Prompt »
Repeat each of the items below word for word, in the order given.

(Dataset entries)
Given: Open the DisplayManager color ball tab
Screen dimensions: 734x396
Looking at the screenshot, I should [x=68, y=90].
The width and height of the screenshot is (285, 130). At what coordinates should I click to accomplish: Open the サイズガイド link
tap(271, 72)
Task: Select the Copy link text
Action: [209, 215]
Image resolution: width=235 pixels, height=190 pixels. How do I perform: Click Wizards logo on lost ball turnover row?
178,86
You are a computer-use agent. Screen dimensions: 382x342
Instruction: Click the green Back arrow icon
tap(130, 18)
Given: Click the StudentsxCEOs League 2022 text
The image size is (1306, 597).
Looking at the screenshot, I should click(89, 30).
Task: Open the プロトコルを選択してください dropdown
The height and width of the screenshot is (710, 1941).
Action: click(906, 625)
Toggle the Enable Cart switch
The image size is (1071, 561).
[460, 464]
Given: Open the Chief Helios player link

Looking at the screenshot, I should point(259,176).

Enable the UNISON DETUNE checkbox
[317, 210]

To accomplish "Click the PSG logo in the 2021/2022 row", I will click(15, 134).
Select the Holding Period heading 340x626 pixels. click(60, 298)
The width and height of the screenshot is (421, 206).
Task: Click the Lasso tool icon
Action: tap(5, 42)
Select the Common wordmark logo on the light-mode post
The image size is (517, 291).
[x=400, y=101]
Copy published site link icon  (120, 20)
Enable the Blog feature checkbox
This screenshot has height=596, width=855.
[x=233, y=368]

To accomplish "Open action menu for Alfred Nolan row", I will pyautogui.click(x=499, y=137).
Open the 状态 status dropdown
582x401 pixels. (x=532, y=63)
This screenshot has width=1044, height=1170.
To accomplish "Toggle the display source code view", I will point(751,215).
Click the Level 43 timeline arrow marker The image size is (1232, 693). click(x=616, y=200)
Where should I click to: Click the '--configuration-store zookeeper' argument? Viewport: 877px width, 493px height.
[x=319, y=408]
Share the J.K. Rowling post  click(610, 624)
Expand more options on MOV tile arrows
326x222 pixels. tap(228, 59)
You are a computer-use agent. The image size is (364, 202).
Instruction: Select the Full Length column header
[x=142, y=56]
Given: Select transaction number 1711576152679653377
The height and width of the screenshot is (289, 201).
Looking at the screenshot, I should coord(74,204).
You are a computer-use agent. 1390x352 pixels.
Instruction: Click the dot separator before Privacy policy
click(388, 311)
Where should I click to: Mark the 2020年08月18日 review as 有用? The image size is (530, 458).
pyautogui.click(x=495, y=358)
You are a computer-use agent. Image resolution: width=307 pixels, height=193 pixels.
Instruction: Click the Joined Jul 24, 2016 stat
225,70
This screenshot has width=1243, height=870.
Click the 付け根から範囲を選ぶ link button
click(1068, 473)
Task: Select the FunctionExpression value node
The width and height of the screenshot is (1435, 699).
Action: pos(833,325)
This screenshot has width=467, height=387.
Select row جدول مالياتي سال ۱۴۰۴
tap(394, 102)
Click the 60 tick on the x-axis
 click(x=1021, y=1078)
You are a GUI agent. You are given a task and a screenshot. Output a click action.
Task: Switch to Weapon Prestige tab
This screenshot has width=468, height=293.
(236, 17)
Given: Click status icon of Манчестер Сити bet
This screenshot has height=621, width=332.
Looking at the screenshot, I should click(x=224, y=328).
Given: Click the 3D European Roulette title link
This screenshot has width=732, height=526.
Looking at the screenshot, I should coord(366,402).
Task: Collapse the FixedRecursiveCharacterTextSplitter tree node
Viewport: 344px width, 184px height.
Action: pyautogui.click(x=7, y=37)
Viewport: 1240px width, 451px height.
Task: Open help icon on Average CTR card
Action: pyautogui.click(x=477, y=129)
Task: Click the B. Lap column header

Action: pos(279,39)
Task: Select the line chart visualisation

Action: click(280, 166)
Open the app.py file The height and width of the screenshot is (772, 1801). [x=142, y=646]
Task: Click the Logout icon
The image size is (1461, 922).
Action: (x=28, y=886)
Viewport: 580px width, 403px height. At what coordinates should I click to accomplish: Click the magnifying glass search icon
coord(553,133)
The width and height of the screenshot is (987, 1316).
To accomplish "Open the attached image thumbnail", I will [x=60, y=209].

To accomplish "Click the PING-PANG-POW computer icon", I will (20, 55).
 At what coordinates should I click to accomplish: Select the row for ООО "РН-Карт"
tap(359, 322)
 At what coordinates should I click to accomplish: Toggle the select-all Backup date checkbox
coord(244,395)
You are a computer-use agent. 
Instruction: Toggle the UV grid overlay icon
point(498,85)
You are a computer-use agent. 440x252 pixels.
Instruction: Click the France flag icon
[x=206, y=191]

Exercise response »
Given: Open the DisplayManager color ball tab
Screen dimensions: 734x396
Looking at the screenshot, I should [x=68, y=90].
The width and height of the screenshot is (285, 130). At what coordinates should I click to accomplish: Open the サイズガイド link
tap(271, 72)
Task: Select the Copy link text
Action: [209, 215]
Image resolution: width=235 pixels, height=190 pixels. How do I perform: Click Wizards logo on lost ball turnover row?
178,86
You are a computer-use agent. Screen dimensions: 382x342
Instruction: Click the green Back arrow icon
tap(130, 18)
Given: Click the StudentsxCEOs League 2022 text
The image size is (1306, 597).
Looking at the screenshot, I should click(89, 30).
Task: Open the プロトコルを選択してください dropdown
The height and width of the screenshot is (710, 1941).
Action: click(906, 625)
Toggle the Enable Cart switch
The image size is (1071, 561).
[460, 464]
Given: Open the Chief Helios player link

Looking at the screenshot, I should point(259,176).

Enable the UNISON DETUNE checkbox
[317, 210]

To accomplish "Click the PSG logo in the 2021/2022 row", I will click(15, 134).
Select the Holding Period heading 340x626 pixels. click(60, 298)
The width and height of the screenshot is (421, 206).
Task: Click the Lasso tool icon
Action: tap(5, 42)
Select the Common wordmark logo on the light-mode post
The image size is (517, 291).
[x=400, y=101]
Copy published site link icon  (120, 20)
Enable the Blog feature checkbox
This screenshot has height=596, width=855.
[x=233, y=368]

To accomplish "Open action menu for Alfred Nolan row", I will pyautogui.click(x=499, y=137).
Open the 状态 status dropdown
582x401 pixels. (x=532, y=63)
This screenshot has width=1044, height=1170.
To accomplish "Toggle the display source code view", I will point(751,215).
Click the Level 43 timeline arrow marker The image size is (1232, 693). click(x=616, y=200)
Where should I click to: Click the '--configuration-store zookeeper' argument? Viewport: 877px width, 493px height.
[x=319, y=408]
Share the J.K. Rowling post  click(610, 624)
Expand more options on MOV tile arrows
326x222 pixels. tap(228, 59)
You are a computer-use agent. The image size is (364, 202).
Instruction: Select the Full Length column header
[x=142, y=56]
Given: Select transaction number 1711576152679653377
The height and width of the screenshot is (289, 201).
Looking at the screenshot, I should coord(74,204).
You are a computer-use agent. 1390x352 pixels.
Instruction: Click the dot separator before Privacy policy
click(388, 311)
Where should I click to: Mark the 2020年08月18日 review as 有用? The image size is (530, 458).
pyautogui.click(x=495, y=358)
You are a computer-use agent. Image resolution: width=307 pixels, height=193 pixels.
Instruction: Click the Joined Jul 24, 2016 stat
225,70
This screenshot has width=1243, height=870.
Click the 付け根から範囲を選ぶ link button
click(1068, 473)
Task: Select the FunctionExpression value node
The width and height of the screenshot is (1435, 699).
Action: pos(833,325)
This screenshot has width=467, height=387.
Select row جدول مالياتي سال ۱۴۰۴
tap(394, 102)
Click the 60 tick on the x-axis
 click(x=1021, y=1078)
You are a GUI agent. You are given a task and a screenshot. Output a click action.
Task: Switch to Weapon Prestige tab
This screenshot has width=468, height=293.
(236, 17)
Given: Click status icon of Манчестер Сити bet
This screenshot has height=621, width=332.
Looking at the screenshot, I should click(x=224, y=328).
Given: Click the 3D European Roulette title link
This screenshot has width=732, height=526.
Looking at the screenshot, I should coord(366,402).
Task: Collapse the FixedRecursiveCharacterTextSplitter tree node
Viewport: 344px width, 184px height.
Action: pyautogui.click(x=7, y=37)
Viewport: 1240px width, 451px height.
Task: Open help icon on Average CTR card
Action: pyautogui.click(x=477, y=129)
Task: Click the B. Lap column header

Action: pos(279,39)
Task: Select the line chart visualisation

Action: click(280, 166)
Open the app.py file The height and width of the screenshot is (772, 1801). [x=142, y=646]
Task: Click the Logout icon
The image size is (1461, 922).
Action: (x=28, y=886)
Viewport: 580px width, 403px height. At what coordinates should I click to accomplish: Click the magnifying glass search icon
coord(553,133)
The width and height of the screenshot is (987, 1316).
To accomplish "Open the attached image thumbnail", I will [x=60, y=209].

To accomplish "Click the PING-PANG-POW computer icon", I will (20, 55).
 At what coordinates should I click to accomplish: Select the row for ООО "РН-Карт"
tap(359, 322)
 At what coordinates should I click to accomplish: Toggle the select-all Backup date checkbox
coord(244,395)
You are a computer-use agent. 
Instruction: Toggle the UV grid overlay icon
point(498,85)
You are a computer-use agent. 440x252 pixels.
Instruction: Click the France flag icon
[x=206, y=191]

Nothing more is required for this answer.